Document Bootstrapping Examples

When estimating machine learning or statistical models on your corpus, you may need to bootstrap documents (randomly sample with replacement). The .bootstrap() method of DocTable will act like a select statement but return a bootstrap object instead of a direct query result.
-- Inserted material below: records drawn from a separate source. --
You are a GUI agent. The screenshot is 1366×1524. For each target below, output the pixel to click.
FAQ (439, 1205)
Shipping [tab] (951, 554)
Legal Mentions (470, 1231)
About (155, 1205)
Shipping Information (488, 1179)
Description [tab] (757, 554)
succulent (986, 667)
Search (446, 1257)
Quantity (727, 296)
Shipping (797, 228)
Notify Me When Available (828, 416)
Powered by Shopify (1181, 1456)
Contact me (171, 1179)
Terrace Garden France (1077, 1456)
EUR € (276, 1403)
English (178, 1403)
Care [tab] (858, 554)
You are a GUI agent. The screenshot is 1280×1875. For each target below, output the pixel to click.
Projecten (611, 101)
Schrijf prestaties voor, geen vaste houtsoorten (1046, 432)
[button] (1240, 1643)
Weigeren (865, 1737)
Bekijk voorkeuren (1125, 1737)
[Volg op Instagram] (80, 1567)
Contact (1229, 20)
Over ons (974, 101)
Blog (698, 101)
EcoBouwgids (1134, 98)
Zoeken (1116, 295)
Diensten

Here I show how to do some basic bootstrapping using an example doctable.

import random
import pandas as pd
import numpy as np
import sys
sys.path.append('..')
import doctable as dt

Create Example DocTable

First we define a DocTable that will be used for examples.

schema = (
    ('integer','id',dict(primary_key=True, autoincrement=True)),
    ('string','name', dict(nullable=False, unique=True)),
    ('integer','age'),
    ('boolean', 'is_old'),
)
db = dt.DocTable(target=':memory:', schema=schema)
print(db)
<DocTable::sqlite:///:memory::_documents_ ct: 0>

Then we add several example rows to the doctable.

for i in range(10):
    age = random.random() # number in [0,1]
    is_old = age > 0.5
    row = {'name':'user_'+str(i), 'age':age, 'is_old':is_old}
    db.insert(row, ifnotunique='replace')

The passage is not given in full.